Touches like this make the movie feel less inspired by other anime projects, and more by influences one and two stages removed from such things — European and American comics, or the aforementioned Ralph Bakshi. (Compare JP to the protagonist of American Pop, or the background anarchy to the chaos of Cool World.) This isn't to say that anime consciously created in the manner of other anime is automatically bad, only that such projects can only innovate so much, and are ultimately hidebound by drinking from the same pool they're trying to replenish. Whenever anime, or any other creative endeavor, draws on something that much further from itself, it always finds that much more to draw in and make its own.
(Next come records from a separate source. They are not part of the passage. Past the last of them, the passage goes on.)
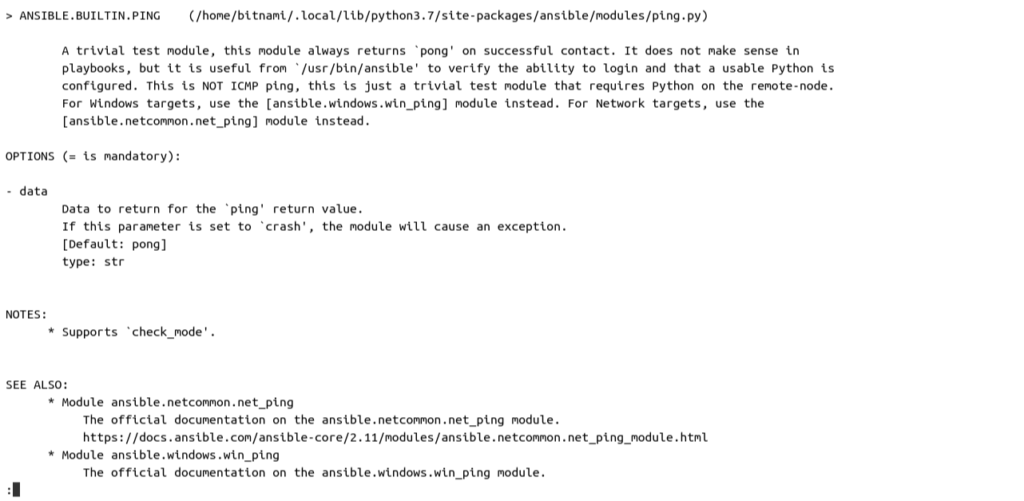Click the Module ansible.netcommon.net_ping entry

click(x=178, y=402)
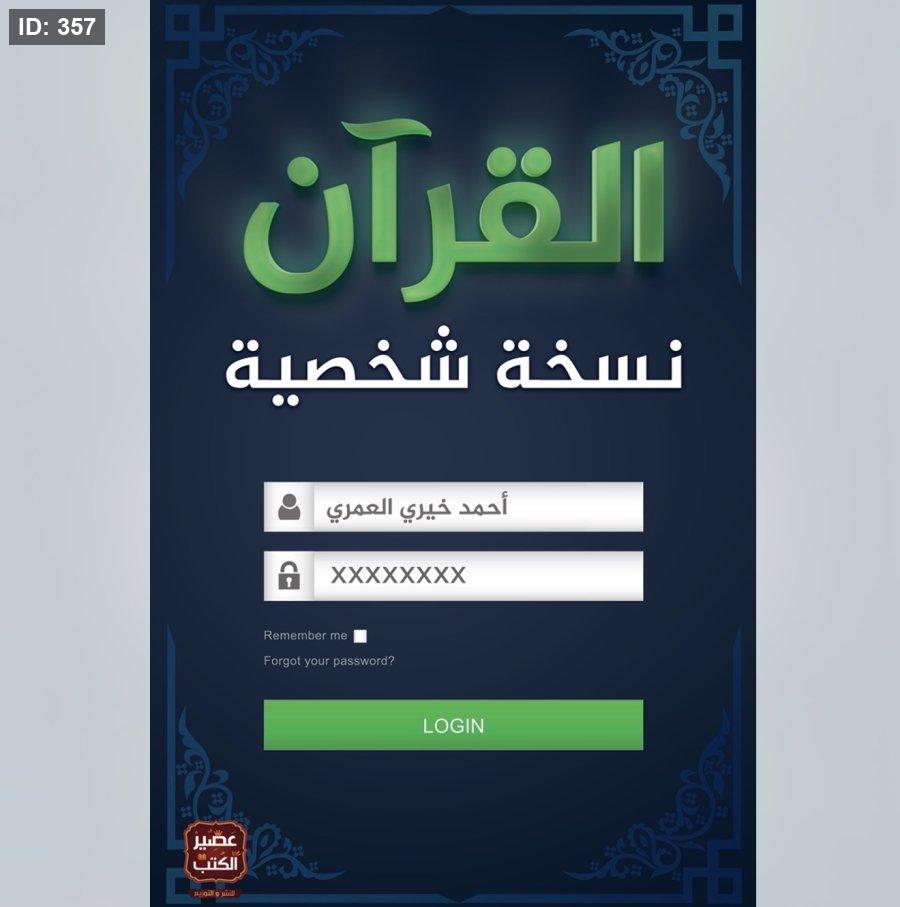Image resolution: width=900 pixels, height=907 pixels.
Task: Click the green القرآن title text
Action: (454, 211)
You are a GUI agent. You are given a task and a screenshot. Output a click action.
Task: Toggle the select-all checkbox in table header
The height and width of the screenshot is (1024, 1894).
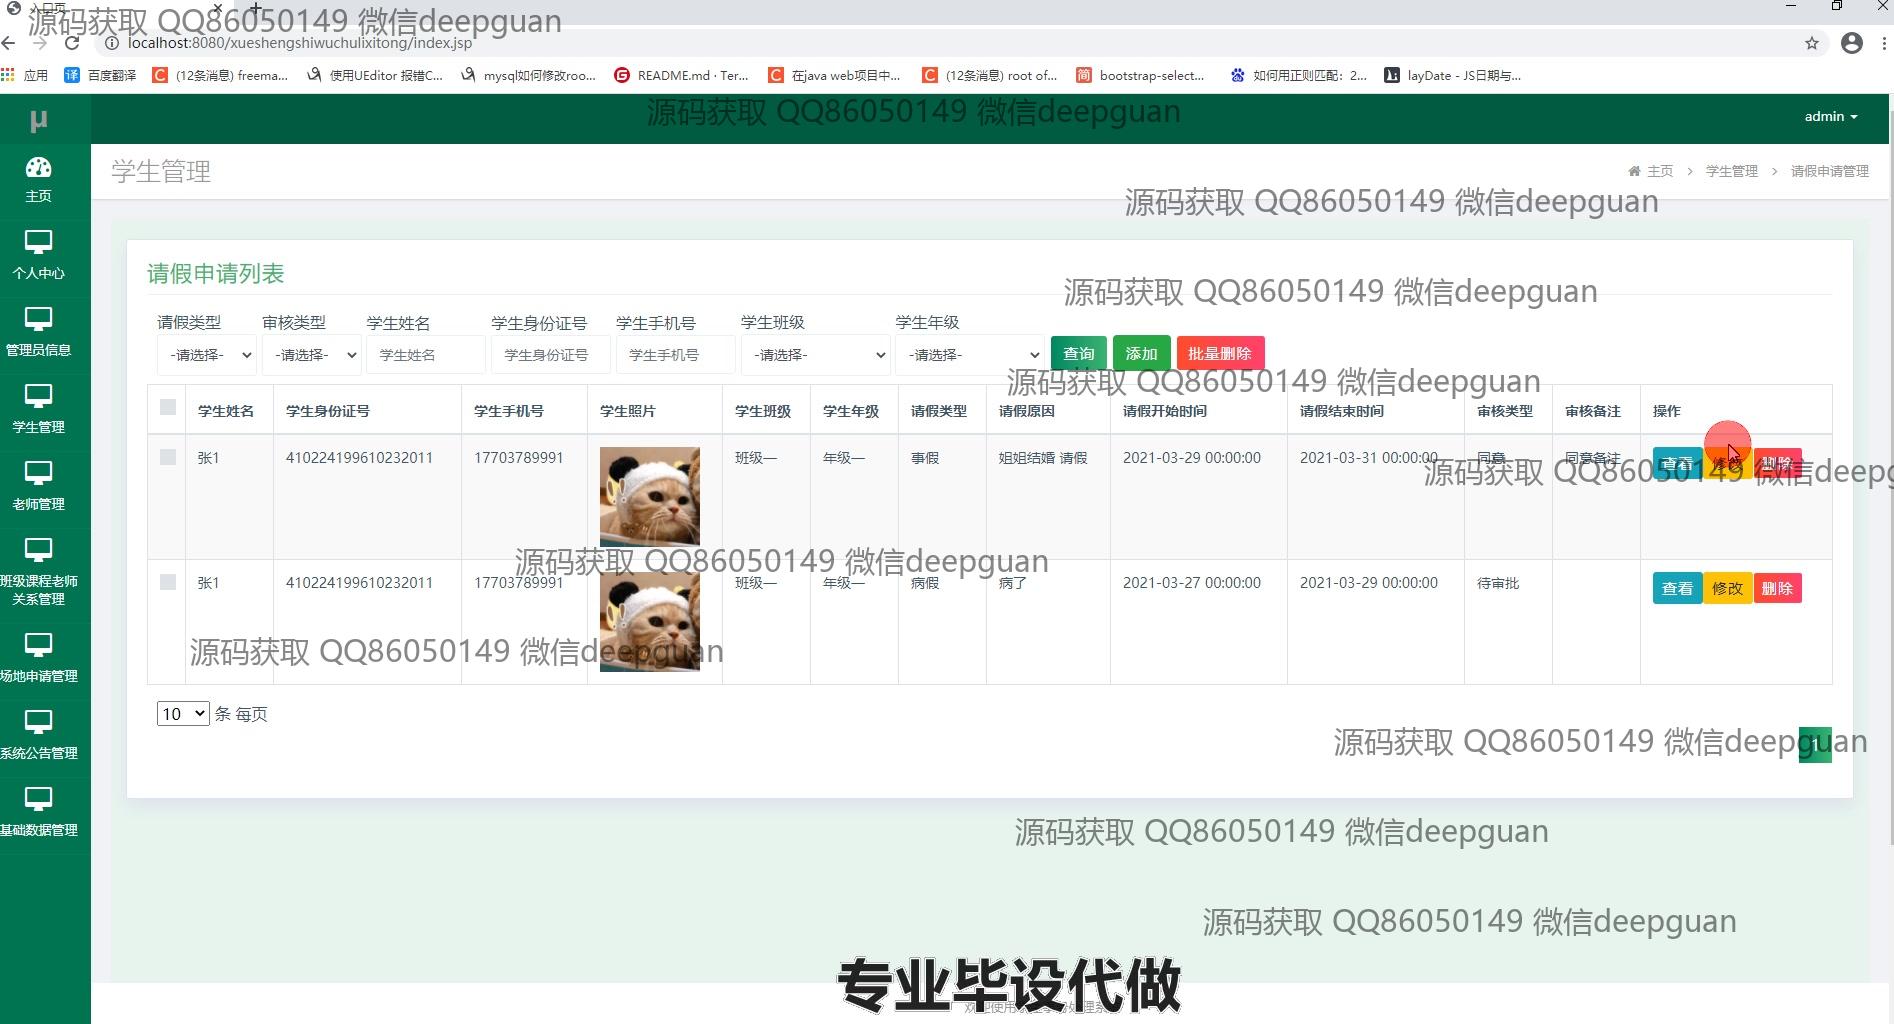(x=168, y=407)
With all that dazzlement being firehosed across the viewer's face, it's easy to ignore that yes, there is a story here, and one that reveals itself over successive viewings to be a little (I repeat: a little) more robust than you might think. The romance between JP and Sonoshee is one part of it, but there's also the hard-luck friendship between JP and Frisbee. The two of them have stuck with each other, maybe a little too devotedly, through things that would have broken up most any other friendship, although it takes Old Man Mole's, uh, "interference" to make sure Frisbee does right by JP in the best possible way, not just the way most convenient for him. It's actually quite understated, and so it's not hard to see why it gets buried by the sound, fury, and shockwaves unleashed by the rest of the film. But it's there, all right. So are some curious omissions, though, such as the fate of Roboworld's military commander (he's kind of left in limbo).
I'm always a little reluctant to recommend something specifically to "fans of animation", meaning people who style themselves as appreciators of animation as an art form. The reason being that, in the past, I've fashioned too many such recommendations to sound as if everyone else could go hang — you know, those foolish people who care about pesky things like a plot, story, characters, etc. I suspect some of them will shrug at REDLINE as being all noise and no signal, not enough meat to go with the veg.
Those folks are hereby warned: no, you don't watch something like REDLINE for the story. You watch it for the eye candy. Or maybe better to say, the eye chocolate. Godiva, not Hershey's.